The first partial answer comes from the world of Imago, which is a kind of couples therapy I practice. Imago theory states that we fall in love with someone who contains keys to our past, who is able to push our buttons in meaningful ways so that we have to grow into wholeness. According to this theory, falling in love is both a glimpse into our potential wholeness as well as a means to get us to make a commitment to a person so that we can do the necessary work we need to do toward our own wholeness. In this view, falling in love is akin to a drug which shows you a distant vista of beauty and oneness. But the drug wears off and then we are left needing to make that journey on our own, step after plodding step.
The second partial answer I offer is not necessarily different than the first, but broader. Imago focuses on the primary relationship, usually a marriage partner as the key to wholeness.
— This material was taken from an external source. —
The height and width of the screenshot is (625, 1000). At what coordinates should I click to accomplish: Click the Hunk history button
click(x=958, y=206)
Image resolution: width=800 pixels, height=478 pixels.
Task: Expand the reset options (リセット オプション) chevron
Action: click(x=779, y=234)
What if we were to expand that and include not only every person with whom we come into contact as being a key to us reclaiming our wholeness, but every moment of contact with everything in life? Of course this feels like an impossible consciousness to sustain, that we are to be aware of each and every moment – such as you right now reading these particular words on this particular blog posting – as being the key to recapturing our wholeness. Further, this recapturing our wholeness, this “secondary naiveté”, is deeper and stronger than the first one we initially enjoyed, whether as a child at play or in the first flush of falling in love. So that there is meaning and celestial purpose in this falling in love, losing it, and having to work so hard to reclaim it. Let me close with Wordsworth again, at the end of this poem:
And O ye Fountains, Meadows, Hills, and Groves,
Forebode not any severing of our loves!
Yet in my heart of hearts I feel your might;
I only have relinquish'd one delight
To live beneath your more habitual sway.
I love the brooks which down their channels fret,
Even more than when I tripp'd lightly as they;
The innocent brightness of a new-born Day
Is lovely yet;
The clouds that gather round the setting sun
Do take a sober colouring from an eye
That hath kept watch o'er man's mortality;
Another race hath been, and other palms are won.
Thanks to the human heart by which we live,
Thanks to its tenderness, its joys, and fears,
To me the meanest flower that blows can give
Thoughts that do often lie too deep for tears.